I was still there when Murray reappeared for his second flight; I felt quite chilled, as in relaxed, and let him go off again. I reasoned that if it was so light as to make launch so marginal for me, then conditions probably weren’t soarable, and a fly down was all I was going to get, and I was still there when loads of ather people with big rucksacks started walking past me, right up to the top of Creag Dubh. I sidled up that way since I was feeling silly, and vulnerable, and kind of camouflaged myself in the middle of them. I chatted to a couple of people, and I remembered days on the hill in the peak district, and even spoke to a couple of people from the D.S.C. which club I began flying with straight after I completed training with Peak Paragliding at the end of the eighties.
But still no flying for me, and not for many others either, but as usual, Murray kept appearing and disappearing with a rather monotonous regularity which did not bode well for the poor lass at the top of the chairlift. I myself fell for her, and I made her laugh, which I took as a good sign. Murray said it was more to do with the wet patch on my arse where I landed after said fall. Embarrassing.

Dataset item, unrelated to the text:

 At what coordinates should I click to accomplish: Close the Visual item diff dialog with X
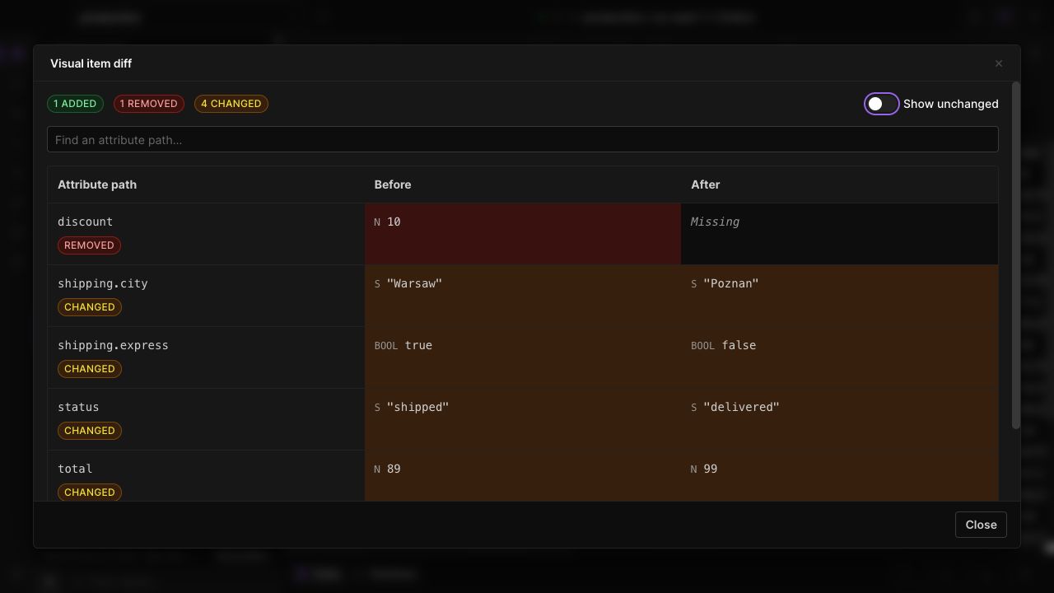coord(999,63)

But it was all still very quiet up on the tops, and noon drifted past at about the same rate as the cumulous which were appearing sporadically over the summits. The wind, what there was of it, backed, then veered, then backed again, although there was a fairly steady 8 knot Nor Easterly at car park level. There was an inversion at 500 feet-ish above the bottom station, according to Murray, up until about three o’clock, when it all kicked off, according to the gaggle that went hurtling skyward as I was packing up my glider in the car park after my first landing. Joe and Ian had turned up and gave me a hand to to an alpine launch, just as the wind semed to be dropping again. Turned out I just, just missed the start of the best thermal conditions of the day, but it put me in a good enough position to view it all.
After that, I changed gliders, from the Xenon26 to an Xray20, because it did actually feel bubbly on the way down, and I’m still a bit light on the Xenon. Joe, who’s in the mountain rescue team at Killin, gave me an elastoplast by way of broad hint, after my ‘sky diving’ at Glenshee a few months ago, and I decided on a respectful approach to these early thermals.
Back on the tops, I mixed in with the hordes of gliders that were mixing like midges way over the tops and out the front. Distant groups were skying out a couple of thousand feet above me, over Leacann nam Braonan, and also later on, over Sron na Creise. I got into some good thermal, but I wasn’t coring it properly. Still, flying without a vario wasn’t really giving myself the best of chances in that department, so I wasn’t too bothered.
It continued excellent thermal flying for perhaps two hours. I came down because I lost the lift, promptly finding it again over the car park, and following a series of wingovers, and going to the edge of a spiral dive, managed to touch down within four feet of my selected spot, albeit a bit off balance.
Murray landed a few minutes afterward, having foolishly followed me down. Joe was already fixing himself a brew, but it wasn’t till twenty minutes afterward that Ian Aitchison followed his grin in to land after a damn good 41 minutes (on that flight). Despite a very late start, I think everyone must have had a great time that afternoon, and to judge from the standard facial expression at the bottom landing, delight was probably closer the mark. Murray has to post his own comments on this one though, because our opinions are somewhat from different perspectives if not at actual variance. Something to do with car arrivals or some such, I dunno. You know who you are.